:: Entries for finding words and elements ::
BEGIN

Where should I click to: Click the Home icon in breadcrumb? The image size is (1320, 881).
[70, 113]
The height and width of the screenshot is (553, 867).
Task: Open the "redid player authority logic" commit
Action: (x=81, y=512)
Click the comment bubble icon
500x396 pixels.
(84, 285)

END

:: What you need to do ::
Put the items above into a Markdown table with two columns, "No." and "Text", giving each line its own numbered row and leaving out blank lines.

:: Exercise output ::
| No. | Text |
|---|---|
| 1 | Where should I click to: Click the Home icon in breadcrumb? The image size is (1320, 881). |
| 2 | [70, 113] |
| 3 | The height and width of the screenshot is (553, 867). |
| 4 | Task: Open the "redid player authority logic" commit |
| 5 | Action: (x=81, y=512) |
| 6 | Click the comment bubble icon |
| 7 | 500x396 pixels. |
| 8 | (84, 285) |